The progressive coalition discovers a new tax and the CDU naturally joins in. It is to be granted – and therefore also praised – that after lengthy negotiations an agreement has been reached, and also an international law treaty is tucked behind. To the extent one now tries to lead the work to an end. The new tax law has over a hundred paragraphs and a complexity which is as high as our presently existing income tax law. There is however one other thing which stands beside. The experts see it also. The talk is of the greatest tax project in decades. It is for the representatives of German industry and trades a fully new tax law. A citation from the hearings: The tax consulting profession speaks of a “lack of embedding in the German tax system” and of legal insecurities resulting therefrom.
Besides a minimum tax declaration at the local finance office and a minimum tax report at the Federal Central Office for Taxes, the affected businesses need to develop and operate their own controlling system so as to account for, control and evaluate the tax burdens and effective taxes of all domestic and foreign subsidiaries on the basis of local accounting guidelines, the international IFRS [International Financial Reporting Standards] regulations and the respective national tax guidelines. Moreover, the goal of a higher tax intake – which is now relativized; it was however always a quite important goal – is not achieved.
Deborah Düring
(Greens): It is certainly not about a higher tax intake!
For that, there is a study of the ifo Institute which demonstrates that nothing in that regard is forthcoming.

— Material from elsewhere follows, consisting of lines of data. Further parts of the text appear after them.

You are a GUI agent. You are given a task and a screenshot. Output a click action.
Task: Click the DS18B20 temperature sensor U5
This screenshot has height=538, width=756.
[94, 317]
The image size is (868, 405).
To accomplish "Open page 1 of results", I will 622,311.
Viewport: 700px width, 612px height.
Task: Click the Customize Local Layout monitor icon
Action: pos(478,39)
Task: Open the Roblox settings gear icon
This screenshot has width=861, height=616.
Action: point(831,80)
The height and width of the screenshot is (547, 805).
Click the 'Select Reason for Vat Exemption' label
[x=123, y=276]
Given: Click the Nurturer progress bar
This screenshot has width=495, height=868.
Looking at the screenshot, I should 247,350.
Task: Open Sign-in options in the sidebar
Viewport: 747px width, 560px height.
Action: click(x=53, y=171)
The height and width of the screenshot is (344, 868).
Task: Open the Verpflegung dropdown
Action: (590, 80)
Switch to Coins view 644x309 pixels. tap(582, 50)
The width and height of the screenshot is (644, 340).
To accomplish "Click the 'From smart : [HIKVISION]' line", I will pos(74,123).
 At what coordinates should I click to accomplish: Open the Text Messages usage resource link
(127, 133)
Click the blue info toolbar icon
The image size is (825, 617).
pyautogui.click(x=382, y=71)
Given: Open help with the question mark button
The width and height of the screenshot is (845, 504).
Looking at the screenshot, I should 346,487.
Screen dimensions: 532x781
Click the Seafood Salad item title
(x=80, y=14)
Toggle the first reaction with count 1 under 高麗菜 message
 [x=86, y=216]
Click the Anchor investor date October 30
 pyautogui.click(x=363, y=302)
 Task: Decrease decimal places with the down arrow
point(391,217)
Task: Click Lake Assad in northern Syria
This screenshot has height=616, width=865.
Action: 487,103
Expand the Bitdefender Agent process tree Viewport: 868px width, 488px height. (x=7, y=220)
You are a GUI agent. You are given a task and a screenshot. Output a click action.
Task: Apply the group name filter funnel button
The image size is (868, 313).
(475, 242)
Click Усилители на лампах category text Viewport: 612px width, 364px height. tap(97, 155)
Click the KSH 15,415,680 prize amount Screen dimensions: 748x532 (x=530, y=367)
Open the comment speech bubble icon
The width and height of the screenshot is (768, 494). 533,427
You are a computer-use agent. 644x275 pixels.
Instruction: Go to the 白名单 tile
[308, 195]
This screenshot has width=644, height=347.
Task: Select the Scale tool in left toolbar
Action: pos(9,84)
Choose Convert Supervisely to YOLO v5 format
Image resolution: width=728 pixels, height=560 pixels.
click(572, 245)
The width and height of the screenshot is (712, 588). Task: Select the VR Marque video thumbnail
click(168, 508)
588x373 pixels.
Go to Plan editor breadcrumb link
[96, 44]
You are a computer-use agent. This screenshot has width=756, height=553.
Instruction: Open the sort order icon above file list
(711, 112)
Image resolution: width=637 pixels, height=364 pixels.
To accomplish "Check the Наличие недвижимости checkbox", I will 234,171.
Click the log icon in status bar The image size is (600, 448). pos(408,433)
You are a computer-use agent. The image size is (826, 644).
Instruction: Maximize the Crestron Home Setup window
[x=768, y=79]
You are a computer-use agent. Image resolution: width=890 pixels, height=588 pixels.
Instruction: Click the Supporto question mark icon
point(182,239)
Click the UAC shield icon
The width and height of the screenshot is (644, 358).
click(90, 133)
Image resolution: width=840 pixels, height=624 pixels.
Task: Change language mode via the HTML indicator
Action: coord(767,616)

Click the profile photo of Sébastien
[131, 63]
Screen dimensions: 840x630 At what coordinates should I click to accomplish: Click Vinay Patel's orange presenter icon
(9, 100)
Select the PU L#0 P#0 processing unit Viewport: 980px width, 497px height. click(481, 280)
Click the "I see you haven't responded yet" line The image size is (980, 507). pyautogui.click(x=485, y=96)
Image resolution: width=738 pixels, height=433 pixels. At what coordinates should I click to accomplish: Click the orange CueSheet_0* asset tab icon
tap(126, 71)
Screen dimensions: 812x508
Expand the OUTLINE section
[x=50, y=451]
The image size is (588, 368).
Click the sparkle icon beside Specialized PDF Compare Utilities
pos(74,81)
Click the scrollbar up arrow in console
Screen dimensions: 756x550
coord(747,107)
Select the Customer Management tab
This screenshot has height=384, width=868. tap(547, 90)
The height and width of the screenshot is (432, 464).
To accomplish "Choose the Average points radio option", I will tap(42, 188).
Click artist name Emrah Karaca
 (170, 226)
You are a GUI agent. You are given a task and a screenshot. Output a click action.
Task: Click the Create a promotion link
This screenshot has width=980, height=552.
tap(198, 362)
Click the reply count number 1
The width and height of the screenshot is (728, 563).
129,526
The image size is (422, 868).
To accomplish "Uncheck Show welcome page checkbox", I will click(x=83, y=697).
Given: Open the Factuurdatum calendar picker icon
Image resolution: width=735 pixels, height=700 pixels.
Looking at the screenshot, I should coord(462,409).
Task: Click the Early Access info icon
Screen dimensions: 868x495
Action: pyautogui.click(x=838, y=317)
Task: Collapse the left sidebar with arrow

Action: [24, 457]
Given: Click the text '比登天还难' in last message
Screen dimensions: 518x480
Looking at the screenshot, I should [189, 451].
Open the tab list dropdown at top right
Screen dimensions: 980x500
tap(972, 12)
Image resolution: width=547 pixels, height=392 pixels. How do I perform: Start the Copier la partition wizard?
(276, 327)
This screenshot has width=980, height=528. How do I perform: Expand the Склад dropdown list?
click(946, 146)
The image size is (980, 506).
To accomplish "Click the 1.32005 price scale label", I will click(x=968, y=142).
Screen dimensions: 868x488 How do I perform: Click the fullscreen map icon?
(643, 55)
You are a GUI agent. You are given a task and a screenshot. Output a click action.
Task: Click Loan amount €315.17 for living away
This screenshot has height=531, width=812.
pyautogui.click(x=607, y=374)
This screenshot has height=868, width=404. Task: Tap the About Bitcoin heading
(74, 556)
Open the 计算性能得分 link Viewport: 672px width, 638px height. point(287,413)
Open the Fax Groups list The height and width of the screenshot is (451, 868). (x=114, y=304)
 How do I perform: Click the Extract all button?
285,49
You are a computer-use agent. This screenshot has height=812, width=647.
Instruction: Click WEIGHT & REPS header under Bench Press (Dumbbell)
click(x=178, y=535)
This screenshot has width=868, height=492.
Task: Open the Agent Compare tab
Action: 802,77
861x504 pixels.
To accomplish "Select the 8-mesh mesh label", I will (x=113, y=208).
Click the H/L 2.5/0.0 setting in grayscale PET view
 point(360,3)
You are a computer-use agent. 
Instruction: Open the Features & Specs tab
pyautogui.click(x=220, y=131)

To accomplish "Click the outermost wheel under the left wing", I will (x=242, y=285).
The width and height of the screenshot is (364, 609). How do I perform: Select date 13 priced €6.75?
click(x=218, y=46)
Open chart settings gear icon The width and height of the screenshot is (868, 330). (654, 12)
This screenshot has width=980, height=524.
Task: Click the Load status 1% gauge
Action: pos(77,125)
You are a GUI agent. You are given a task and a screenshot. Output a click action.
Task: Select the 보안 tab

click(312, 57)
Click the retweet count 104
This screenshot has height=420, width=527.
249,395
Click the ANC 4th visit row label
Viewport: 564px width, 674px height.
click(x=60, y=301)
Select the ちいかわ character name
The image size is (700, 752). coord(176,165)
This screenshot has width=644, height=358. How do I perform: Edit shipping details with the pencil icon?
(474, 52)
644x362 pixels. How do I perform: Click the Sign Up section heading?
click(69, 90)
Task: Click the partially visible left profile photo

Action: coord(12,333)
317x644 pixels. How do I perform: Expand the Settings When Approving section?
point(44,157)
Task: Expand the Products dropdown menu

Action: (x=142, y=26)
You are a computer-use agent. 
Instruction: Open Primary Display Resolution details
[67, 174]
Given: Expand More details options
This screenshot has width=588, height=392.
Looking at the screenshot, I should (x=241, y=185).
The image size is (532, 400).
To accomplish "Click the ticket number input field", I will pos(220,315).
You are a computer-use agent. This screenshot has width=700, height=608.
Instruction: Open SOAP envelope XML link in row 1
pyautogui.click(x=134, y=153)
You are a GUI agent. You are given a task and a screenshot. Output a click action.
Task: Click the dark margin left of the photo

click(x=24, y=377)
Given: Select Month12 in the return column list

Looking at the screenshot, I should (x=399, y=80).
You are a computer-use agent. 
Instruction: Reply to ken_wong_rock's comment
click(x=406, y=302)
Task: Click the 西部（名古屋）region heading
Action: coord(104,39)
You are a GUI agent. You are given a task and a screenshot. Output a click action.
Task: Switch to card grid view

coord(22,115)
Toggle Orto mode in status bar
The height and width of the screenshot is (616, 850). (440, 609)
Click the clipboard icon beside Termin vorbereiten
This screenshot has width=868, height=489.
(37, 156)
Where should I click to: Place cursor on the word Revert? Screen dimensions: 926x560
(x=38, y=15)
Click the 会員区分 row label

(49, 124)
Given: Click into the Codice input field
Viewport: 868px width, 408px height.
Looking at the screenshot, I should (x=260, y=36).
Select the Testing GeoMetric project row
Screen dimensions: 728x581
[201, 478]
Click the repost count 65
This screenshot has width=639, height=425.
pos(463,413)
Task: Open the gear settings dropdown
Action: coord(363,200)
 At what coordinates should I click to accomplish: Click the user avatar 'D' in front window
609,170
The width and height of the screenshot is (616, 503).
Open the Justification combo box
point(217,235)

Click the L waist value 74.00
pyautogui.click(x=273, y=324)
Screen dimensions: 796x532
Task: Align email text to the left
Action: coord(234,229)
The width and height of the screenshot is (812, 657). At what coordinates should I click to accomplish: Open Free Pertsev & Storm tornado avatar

It is therefore shifted to the aspect of an improvement of competitiveness.
The bureaucracy in Germany further increases, despite affirmations otherwise by the entire great coalition in this house. Between July 2021 and 2022, the current bureaucracy expenditure was increased by means of a new law from 6.7 billion euros to a total 17.4 billion euros; ergo, around 11 billion euros, as stated by the national norms control council; that is thus not some number from some journalist. The FDP member Herbrand expressly complained of this phenomenon in a guest contribution in the Wirtschafts Woche in these days where he speaks of a fulfillment expenditure of 44 billion euros which still needs to be added to this latest engrossment of bureaucracy.
Maximilian
Mordhorst (FDP): He is right!
The initiative for a worldwide minimum tax proceeds from the OECD, a union of 38 developed countries which feel themselves obligated to the market economy. There emerges the question whether the U.S.A. or China – this has been indicated, it is much more dramatic than was indicated – thus seriously introduces the minimum tax, as would have gladly Germany the model boy or the EU.
Maximilian
Mordhorst (FDP): That is the look in the crystal ball!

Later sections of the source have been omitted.